Not a super impressive one mind you, but I needed a tri-pod for my point-n-shoot Canon SD780 for creating video-cast, so I wanted to get a decent one that would last. 

*I picked up the Manfrotto M-Y Tripod with Ball-Head (7322YB)*










Future Shop had it for $119 but I saw it at Henry's on sale for $99. They didn't have stock, but I printed out the web page and brought it into Future Shop and they matched the price. 

I used to have a really, really nice Manfrotto back in the day that was so rock solid. I always regret selling it. 
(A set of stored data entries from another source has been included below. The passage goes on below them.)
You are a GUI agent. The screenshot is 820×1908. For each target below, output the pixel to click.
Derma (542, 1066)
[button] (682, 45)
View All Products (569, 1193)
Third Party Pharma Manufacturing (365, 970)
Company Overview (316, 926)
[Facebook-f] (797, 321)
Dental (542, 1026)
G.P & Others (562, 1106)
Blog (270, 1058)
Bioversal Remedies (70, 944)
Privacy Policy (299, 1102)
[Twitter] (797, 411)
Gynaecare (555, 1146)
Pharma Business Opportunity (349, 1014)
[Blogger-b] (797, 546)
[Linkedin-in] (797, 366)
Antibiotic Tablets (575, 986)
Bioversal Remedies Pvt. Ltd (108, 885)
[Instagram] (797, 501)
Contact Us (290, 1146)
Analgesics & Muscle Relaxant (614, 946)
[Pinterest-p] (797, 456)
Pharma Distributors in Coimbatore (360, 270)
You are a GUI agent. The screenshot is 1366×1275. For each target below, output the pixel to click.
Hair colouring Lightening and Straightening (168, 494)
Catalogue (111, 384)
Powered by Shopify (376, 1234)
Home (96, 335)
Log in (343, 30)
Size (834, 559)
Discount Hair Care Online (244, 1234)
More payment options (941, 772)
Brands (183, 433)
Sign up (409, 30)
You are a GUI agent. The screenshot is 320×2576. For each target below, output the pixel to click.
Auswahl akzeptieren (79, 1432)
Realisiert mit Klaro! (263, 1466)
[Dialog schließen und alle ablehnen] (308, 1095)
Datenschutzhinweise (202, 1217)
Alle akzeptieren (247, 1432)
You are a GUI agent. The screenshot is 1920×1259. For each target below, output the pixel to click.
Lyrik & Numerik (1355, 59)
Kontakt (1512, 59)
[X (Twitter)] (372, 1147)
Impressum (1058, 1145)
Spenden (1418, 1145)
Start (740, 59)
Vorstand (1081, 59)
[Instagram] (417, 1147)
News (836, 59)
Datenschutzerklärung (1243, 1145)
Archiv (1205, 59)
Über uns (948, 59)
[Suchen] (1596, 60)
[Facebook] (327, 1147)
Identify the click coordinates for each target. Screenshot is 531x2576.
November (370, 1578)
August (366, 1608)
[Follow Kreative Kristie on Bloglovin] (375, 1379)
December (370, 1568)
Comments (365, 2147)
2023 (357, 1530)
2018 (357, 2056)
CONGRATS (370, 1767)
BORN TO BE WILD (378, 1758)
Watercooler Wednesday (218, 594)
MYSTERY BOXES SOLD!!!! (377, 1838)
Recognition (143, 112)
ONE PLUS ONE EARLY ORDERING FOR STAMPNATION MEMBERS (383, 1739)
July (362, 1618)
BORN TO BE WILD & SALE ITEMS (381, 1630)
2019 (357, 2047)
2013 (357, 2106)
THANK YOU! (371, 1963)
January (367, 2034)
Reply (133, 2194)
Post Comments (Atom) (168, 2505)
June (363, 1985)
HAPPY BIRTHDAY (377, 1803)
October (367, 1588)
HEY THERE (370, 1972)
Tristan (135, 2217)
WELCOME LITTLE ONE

This ones pretty basic, but it's so solid, the clasps are very sturdy. Has a very fluid ball head to position the camera almost 360º any which way, then securely locks in place. 

I dig it.


----------



## Guest (May 14, 2011)

Looks like a fine tripod to me. If it's not holding a ton of weight and you're not trying to use it in crazy wind storms or anything like that you don't need a super heavy duty one. As long as it hold the camera in place and doesn't wobble around you're golden.

You could have gotten price match + an additional 10% off  But you have to ask for it. I do that all the time between futureshop and bestbuy ... quite often one place will put an item on sale and the other doesn't so I always go to the one that's not on sale and get it for sale price -10%


----------